The prevalence of type 2 diabetes varies across different social and cultural groups. In the past 10 years in the UK, health inequalities have increased, and have been shown to exist between men and women, social classes and ethnic groups (Wanless, 2003). Older people and those suffering from mental health conditions or learning disabilities also have worse health experiences than the rest of the population (Department of Health [DH], 2001). Access to both primary and secondary care differs among populations, as does the quality of some of these services and this, in turn, impacts health outcomes. To ensure equitable access to healthcare services, it may be necessary to provide tailored services, so that disadvantaged groups who start from a lower baseline, end up with the same opportunities as everyone else.
So who are these hard-to-reach groups of people with diabetes? The underpinning issue is often where people of low socioeconomic status may have made poor lifestyle choices; often they are overweight, physically inactive and smoke. Cultural issues as well as genetic susceptibly are important. Type 2 diabetes is six times more common in people of south Asian descent compared with white people, and three times more common in black African and African-Caribbean people (DH, 2001).
Other hard-to-reach groups should also be considered, including socially excluded people, travellers, prisoners, homeless people, refugees and asylum seekers, and people with learning difficulties or mental health conditions, all of whom may receive poor-quality diabetes care. This may extend to people in nursing and care homes, as well as disaffected people with type 1 diabetes, who have opted out of conventional care.
What does QOF tell us?
Universal health care is free at the point of delivery, but this does not mean that it is evenly accessible. The Quality and Outcomes Framework (QOF), introduced in 2003, has helped to document the prevalence of diabetes in different regions of the UK, often matching areas of social deprivation to an increased prevalence of diabetes (The Information Centre, 2009). It would also seem to be having an impact on some diabetes and cardiovascular outcomes. QOF appeared to incentivise general practices to improve hypertension care in a South West London population, greater than was produced by the underlying trend (from years 2000–2003) in the white, black and south Asian groups (Millett et al, 2009). The same study did, however, find the HbA1c reduction was greater in the white group than the black or south Asian populations.
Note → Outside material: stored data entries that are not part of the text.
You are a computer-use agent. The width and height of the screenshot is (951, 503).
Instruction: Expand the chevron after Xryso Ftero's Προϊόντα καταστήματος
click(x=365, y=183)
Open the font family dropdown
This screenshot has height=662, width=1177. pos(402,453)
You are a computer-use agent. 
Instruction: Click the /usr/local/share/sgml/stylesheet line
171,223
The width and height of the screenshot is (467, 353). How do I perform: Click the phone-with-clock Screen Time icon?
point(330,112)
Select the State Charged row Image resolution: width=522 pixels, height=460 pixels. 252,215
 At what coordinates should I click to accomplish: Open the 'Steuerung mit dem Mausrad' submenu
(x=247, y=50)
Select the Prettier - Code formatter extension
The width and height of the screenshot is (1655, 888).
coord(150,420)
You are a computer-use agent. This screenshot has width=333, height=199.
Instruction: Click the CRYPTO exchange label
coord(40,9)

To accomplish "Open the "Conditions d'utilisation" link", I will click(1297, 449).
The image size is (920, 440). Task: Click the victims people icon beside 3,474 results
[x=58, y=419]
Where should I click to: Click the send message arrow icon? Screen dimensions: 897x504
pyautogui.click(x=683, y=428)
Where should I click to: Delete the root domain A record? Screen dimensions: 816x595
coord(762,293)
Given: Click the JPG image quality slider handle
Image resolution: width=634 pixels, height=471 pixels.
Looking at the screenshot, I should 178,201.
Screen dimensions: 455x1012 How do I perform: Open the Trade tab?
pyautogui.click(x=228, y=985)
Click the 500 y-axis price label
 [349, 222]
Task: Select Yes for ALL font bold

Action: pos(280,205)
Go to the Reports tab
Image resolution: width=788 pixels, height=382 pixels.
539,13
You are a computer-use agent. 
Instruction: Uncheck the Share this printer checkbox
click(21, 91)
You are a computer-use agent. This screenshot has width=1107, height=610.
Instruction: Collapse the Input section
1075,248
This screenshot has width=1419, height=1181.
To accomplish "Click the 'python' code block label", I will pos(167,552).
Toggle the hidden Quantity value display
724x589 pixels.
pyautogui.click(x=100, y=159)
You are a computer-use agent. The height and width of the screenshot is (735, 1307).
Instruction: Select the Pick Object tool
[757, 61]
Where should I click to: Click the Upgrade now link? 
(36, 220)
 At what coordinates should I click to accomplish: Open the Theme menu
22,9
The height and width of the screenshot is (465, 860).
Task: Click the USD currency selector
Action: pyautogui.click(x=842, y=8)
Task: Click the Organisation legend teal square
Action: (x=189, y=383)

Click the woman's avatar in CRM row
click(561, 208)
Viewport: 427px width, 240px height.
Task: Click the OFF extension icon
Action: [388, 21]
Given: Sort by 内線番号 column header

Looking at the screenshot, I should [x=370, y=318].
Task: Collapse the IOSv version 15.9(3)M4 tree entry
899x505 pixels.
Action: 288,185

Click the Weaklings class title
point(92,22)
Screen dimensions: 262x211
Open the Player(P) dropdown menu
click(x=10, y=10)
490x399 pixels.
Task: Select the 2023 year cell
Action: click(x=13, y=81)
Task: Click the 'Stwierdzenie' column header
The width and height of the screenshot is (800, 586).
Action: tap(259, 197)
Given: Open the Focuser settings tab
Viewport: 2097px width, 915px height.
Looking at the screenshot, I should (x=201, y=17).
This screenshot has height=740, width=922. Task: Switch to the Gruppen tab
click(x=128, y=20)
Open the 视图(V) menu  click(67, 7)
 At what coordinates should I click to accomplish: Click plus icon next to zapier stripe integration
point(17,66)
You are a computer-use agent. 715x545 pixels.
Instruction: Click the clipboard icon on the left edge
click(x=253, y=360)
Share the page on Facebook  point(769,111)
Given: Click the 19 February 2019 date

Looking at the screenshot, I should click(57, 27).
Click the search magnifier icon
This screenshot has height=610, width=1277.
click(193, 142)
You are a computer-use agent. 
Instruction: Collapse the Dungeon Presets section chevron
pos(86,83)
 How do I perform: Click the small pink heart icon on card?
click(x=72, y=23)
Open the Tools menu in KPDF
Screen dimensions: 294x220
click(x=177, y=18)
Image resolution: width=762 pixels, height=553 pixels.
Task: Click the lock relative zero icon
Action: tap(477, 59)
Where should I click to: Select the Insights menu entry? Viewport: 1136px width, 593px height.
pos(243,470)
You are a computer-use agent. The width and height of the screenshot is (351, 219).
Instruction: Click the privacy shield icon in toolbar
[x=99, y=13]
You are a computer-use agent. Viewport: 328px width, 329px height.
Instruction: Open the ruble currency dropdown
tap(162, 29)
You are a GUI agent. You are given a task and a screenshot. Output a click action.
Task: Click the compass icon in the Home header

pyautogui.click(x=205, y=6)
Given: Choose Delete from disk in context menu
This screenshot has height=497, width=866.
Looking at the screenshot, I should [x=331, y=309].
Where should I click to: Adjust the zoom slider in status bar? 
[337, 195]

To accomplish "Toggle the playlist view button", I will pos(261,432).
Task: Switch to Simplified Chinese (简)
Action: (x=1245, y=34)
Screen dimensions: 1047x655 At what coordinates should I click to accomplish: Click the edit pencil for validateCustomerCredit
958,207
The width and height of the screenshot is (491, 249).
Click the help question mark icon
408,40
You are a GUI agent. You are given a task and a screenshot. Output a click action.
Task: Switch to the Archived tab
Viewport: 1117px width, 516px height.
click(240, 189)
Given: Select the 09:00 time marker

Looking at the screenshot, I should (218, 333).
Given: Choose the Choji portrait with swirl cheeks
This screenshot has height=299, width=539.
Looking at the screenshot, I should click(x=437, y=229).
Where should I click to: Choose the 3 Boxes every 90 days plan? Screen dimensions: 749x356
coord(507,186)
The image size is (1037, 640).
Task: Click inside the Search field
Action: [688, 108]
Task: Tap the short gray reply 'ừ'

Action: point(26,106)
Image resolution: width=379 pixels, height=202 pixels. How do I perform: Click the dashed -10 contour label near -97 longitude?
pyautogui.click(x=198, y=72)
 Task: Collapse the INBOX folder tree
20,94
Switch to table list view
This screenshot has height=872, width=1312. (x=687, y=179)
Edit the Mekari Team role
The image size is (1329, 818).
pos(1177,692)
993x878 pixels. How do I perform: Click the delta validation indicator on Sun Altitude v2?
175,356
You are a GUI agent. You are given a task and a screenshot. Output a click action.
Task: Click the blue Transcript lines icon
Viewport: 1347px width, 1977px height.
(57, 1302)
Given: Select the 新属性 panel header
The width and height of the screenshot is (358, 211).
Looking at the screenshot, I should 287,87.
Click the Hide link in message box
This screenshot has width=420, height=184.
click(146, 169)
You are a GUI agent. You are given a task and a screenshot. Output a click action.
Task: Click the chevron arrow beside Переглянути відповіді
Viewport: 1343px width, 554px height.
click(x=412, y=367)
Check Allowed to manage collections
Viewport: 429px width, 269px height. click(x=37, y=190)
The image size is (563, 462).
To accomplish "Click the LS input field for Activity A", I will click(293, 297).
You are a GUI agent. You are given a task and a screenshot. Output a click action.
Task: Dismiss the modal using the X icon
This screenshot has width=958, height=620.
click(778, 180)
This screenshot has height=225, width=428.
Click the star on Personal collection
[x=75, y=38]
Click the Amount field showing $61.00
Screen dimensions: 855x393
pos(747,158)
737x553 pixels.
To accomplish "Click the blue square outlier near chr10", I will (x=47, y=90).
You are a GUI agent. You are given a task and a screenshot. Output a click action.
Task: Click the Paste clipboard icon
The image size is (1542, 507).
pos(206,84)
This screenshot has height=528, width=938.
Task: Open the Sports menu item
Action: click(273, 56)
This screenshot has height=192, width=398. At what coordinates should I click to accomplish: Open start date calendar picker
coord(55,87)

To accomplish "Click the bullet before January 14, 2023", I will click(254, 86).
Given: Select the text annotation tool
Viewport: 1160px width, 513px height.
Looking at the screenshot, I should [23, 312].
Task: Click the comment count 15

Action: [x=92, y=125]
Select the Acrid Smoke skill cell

The need to perform regular audit of care as part of QOF should ensure that all people with diabetes on a practice’s register receive care.
Documented successful strategies to contact and deliver health care to hard-to-reach groups are difficult to find. Many interventions have sought to improve health inequalities – in particular, access to health services – by counteracting the effects of diversity (cultural and language differences).
A key facet to improving diabetes care in hard-to-reach groups is to discuss health care and treatment in a language that the person can understand, and with relevance to their personal and family context. Healthcare professionals in primary care should also seek out information on bilingual educational materials, as well as community resources tailored to specific groups.
Services need to be appropriate to individuals’ needs, taking into account ethnicity, language, culture, religion, gender, disability, age and location. Ultimately, one way to assess a sophisticated economy, such as that of the UK, is by the way it deals with the less advantaged or marginalised in its society. While much is already being done, recognition of inequalities and concerted action remain imperative.